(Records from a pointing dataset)
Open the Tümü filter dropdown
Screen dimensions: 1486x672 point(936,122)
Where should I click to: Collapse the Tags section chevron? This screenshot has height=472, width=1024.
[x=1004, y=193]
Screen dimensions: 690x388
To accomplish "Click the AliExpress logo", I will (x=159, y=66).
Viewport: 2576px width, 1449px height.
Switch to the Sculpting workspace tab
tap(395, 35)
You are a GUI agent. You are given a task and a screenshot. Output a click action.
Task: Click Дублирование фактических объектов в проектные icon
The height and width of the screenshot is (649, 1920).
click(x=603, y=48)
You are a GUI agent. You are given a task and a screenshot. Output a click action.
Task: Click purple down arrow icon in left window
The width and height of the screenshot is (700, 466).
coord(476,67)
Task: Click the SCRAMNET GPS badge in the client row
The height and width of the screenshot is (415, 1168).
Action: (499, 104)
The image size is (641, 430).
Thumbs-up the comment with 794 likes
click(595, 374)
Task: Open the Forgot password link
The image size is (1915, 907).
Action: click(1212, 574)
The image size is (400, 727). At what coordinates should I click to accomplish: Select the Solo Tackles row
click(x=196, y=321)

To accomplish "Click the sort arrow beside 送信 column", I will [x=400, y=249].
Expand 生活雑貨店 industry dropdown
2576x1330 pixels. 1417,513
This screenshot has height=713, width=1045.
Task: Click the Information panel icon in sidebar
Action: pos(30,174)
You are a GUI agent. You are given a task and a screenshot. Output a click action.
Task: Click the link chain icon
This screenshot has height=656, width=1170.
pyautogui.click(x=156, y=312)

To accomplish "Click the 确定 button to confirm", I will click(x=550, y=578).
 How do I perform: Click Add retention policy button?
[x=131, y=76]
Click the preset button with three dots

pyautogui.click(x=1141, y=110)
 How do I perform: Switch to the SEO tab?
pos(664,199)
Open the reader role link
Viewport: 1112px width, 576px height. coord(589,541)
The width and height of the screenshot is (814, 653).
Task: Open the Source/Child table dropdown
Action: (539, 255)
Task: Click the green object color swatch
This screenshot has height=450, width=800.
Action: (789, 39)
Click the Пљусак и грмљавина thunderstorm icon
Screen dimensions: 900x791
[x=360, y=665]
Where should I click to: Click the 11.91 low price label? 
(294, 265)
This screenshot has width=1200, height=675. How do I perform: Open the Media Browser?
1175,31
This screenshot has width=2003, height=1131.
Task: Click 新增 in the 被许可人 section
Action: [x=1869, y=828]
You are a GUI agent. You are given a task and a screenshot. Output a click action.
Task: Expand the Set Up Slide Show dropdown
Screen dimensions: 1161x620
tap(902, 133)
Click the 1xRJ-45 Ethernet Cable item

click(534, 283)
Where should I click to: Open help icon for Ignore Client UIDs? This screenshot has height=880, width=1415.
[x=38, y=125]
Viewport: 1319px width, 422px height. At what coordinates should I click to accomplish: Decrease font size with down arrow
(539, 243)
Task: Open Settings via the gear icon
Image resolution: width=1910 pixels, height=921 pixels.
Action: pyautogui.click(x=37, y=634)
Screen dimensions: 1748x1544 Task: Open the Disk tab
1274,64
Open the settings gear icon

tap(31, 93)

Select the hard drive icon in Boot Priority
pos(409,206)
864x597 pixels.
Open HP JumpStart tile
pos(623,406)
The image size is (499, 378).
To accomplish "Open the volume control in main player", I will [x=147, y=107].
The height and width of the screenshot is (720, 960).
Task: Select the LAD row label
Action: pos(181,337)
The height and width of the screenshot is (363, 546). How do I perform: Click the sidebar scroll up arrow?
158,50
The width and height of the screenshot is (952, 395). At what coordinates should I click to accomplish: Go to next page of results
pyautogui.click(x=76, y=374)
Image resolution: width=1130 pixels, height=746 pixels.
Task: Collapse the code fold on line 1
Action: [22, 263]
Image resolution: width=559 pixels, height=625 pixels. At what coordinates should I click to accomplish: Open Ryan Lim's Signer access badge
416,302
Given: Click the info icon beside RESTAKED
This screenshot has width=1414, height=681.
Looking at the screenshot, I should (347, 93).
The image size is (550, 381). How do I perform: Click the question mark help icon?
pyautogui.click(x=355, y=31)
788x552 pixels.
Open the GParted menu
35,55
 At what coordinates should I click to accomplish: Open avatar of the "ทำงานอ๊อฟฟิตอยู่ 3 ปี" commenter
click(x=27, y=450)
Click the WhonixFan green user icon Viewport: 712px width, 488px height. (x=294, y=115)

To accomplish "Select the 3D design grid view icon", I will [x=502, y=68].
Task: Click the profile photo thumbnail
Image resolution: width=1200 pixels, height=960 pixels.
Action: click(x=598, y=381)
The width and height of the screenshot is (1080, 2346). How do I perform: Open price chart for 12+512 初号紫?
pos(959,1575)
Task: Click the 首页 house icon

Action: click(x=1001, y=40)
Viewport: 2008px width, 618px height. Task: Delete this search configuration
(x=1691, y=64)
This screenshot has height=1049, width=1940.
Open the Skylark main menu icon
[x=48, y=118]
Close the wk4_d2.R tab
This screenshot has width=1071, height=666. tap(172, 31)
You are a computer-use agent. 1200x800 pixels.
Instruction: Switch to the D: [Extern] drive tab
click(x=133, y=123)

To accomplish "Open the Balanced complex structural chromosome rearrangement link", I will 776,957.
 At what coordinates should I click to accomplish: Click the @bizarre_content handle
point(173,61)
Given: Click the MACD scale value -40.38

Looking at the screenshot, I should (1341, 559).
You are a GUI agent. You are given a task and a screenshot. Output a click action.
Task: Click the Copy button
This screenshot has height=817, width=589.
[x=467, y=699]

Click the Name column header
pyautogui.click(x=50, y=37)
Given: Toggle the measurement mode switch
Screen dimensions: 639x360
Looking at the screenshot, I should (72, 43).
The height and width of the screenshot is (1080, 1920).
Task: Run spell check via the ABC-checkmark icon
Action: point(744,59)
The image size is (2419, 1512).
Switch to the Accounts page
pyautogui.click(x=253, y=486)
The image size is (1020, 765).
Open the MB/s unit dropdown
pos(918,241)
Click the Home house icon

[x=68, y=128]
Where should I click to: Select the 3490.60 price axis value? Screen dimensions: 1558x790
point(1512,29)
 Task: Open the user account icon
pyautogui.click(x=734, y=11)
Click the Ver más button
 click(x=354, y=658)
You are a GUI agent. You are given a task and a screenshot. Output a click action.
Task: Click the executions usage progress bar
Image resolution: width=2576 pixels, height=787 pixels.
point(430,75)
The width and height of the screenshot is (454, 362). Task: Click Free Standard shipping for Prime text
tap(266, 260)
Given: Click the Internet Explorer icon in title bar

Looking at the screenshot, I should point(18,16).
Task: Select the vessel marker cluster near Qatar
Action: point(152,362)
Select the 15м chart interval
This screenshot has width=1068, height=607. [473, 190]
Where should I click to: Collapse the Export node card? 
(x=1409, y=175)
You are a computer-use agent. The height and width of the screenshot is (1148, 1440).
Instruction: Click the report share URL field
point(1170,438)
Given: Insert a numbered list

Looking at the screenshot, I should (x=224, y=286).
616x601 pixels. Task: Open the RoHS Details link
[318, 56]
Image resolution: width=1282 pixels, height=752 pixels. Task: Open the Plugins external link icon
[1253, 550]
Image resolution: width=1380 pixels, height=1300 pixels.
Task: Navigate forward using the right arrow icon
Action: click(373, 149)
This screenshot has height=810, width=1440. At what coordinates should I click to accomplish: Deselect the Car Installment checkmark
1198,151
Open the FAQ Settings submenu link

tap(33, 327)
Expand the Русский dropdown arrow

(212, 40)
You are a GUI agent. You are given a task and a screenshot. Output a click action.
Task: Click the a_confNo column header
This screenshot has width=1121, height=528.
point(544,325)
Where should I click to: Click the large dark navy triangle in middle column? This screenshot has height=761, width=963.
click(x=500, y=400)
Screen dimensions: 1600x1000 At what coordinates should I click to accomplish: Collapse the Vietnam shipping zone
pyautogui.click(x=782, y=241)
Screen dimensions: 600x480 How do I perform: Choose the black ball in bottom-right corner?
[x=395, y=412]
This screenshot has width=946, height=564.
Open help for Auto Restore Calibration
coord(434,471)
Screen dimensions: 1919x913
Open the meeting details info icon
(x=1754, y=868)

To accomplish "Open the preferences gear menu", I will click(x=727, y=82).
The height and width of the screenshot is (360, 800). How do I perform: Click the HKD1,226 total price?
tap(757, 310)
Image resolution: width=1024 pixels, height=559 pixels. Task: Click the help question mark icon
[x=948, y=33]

REQUEST: Arrange the entries from the start of the records through the line containing "pyautogui.click(x=156, y=312)", inclusive, as a numbered list, leaving out blank lines.

ANSWER:
1. Open the Tümü filter dropdown
2. Screen dimensions: 1486x672 point(936,122)
3. Where should I click to: Collapse the Tags section chevron? This screenshot has height=472, width=1024.
4. [x=1004, y=193]
5. Screen dimensions: 690x388
6. To accomplish "Click the AliExpress logo", I will (x=159, y=66).
7. Viewport: 2576px width, 1449px height.
8. Switch to the Sculpting workspace tab
9. tap(395, 35)
10. You are a GUI agent. You are given a task and a screenshot. Output a click action.
11. Task: Click Дублирование фактических объектов в проектные icon
12. The height and width of the screenshot is (649, 1920).
13. click(x=603, y=48)
14. You are a GUI agent. You are given a task and a screenshot. Output a click action.
15. Task: Click purple down arrow icon in left window
16. The width and height of the screenshot is (700, 466).
17. coord(476,67)
18. Task: Click the SCRAMNET GPS badge in the client row
19. The height and width of the screenshot is (415, 1168).
20. Action: (499, 104)
21. The image size is (641, 430).
22. Thumbs-up the comment with 794 likes
23. click(595, 374)
24. Task: Open the Forgot password link
25. The image size is (1915, 907).
26. Action: click(1212, 574)
27. The image size is (400, 727). At what coordinates should I click to accomplish: Select the Solo Tackles row
28. click(x=196, y=321)
29. To accomplish "Click the sort arrow beside 送信 column", I will [x=400, y=249].
30. Expand 生活雑貨店 industry dropdown
31. 2576x1330 pixels. 1417,513
32. This screenshot has height=713, width=1045.
33. Task: Click the Information panel icon in sidebar
34. Action: pos(30,174)
35. You are a GUI agent. You are given a task and a screenshot. Output a click action.
36. Task: Click the link chain icon
37. This screenshot has height=656, width=1170.
38. pyautogui.click(x=156, y=312)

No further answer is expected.